• _Prompt_
Return verbatim the run of lines that opens with the line holding "亚洲婷婷丁香五月天激情小说 (416, 2250)" and closes with the last line of the records.

• _Study material_
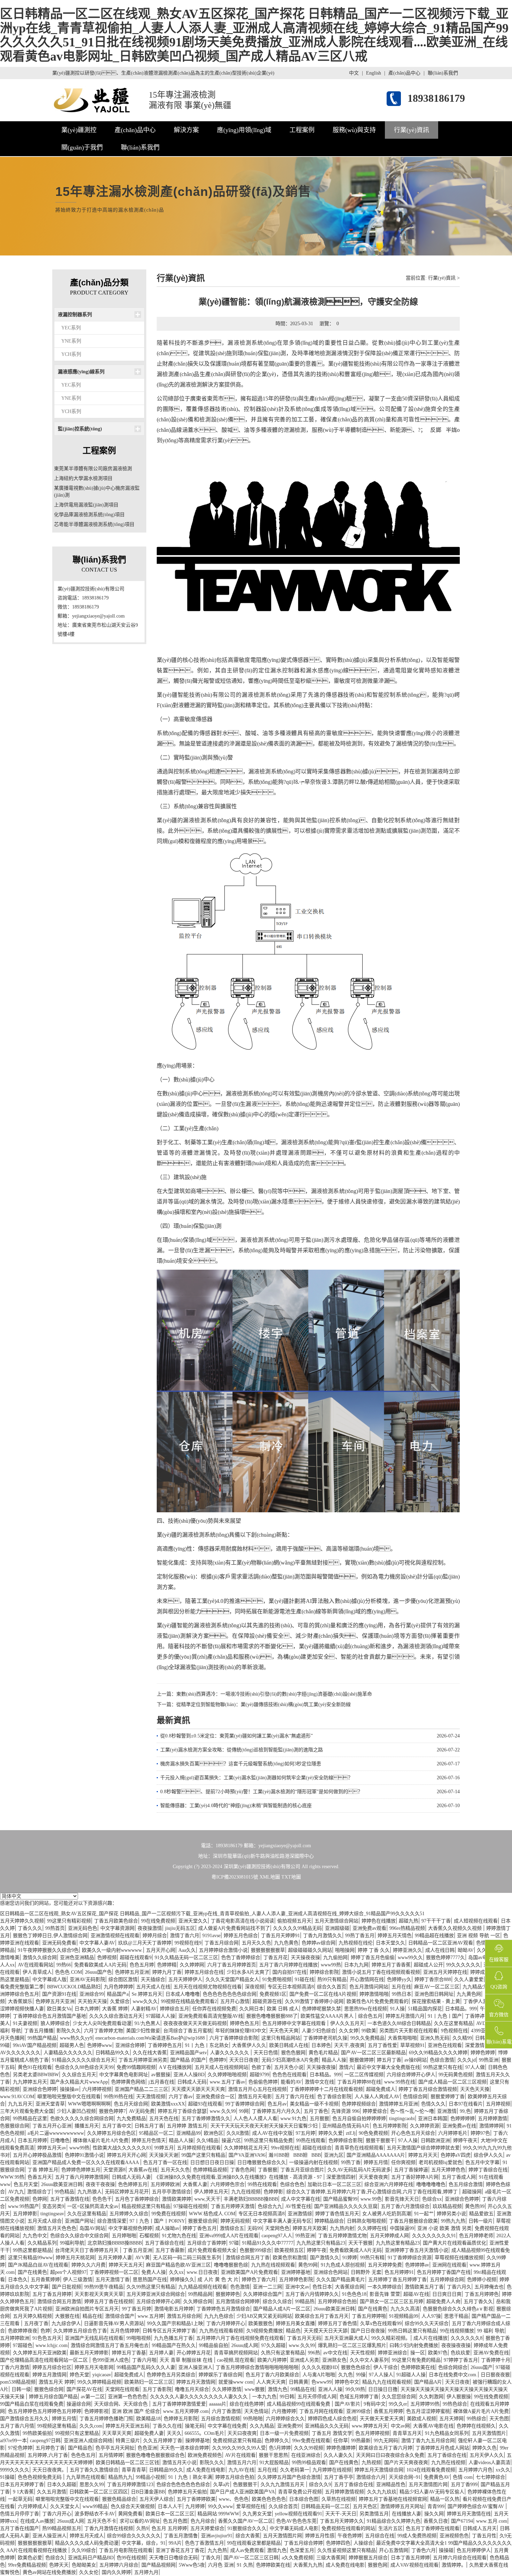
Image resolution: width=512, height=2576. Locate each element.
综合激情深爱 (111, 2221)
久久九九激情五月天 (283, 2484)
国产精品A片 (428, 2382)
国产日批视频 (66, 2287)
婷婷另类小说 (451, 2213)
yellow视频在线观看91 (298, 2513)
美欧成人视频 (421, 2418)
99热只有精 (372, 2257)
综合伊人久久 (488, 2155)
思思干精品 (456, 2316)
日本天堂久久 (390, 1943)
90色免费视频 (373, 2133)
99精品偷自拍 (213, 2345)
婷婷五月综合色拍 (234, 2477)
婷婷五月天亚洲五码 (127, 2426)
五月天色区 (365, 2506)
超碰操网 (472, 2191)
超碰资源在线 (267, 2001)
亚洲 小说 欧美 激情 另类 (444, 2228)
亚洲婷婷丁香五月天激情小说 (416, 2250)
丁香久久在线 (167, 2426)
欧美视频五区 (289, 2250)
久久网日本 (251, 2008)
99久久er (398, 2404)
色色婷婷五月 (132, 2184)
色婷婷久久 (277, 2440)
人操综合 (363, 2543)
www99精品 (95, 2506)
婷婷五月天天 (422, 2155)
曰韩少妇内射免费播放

• _Your solution_
亚洲婷婷丁香五月天激情小说 (416, 2250)
丁香久久在线 (167, 2426)
欧美视频五区 (289, 2250)
久久网日本 (251, 2008)
99久久er (398, 2404)
色色婷婷五月 (132, 2184)
色婷婷久久 (277, 2440)
人操综合 (363, 2543)
www99精品 (95, 2506)
婷婷五月天天 (422, 2155)
曰韩少妇内射免费播放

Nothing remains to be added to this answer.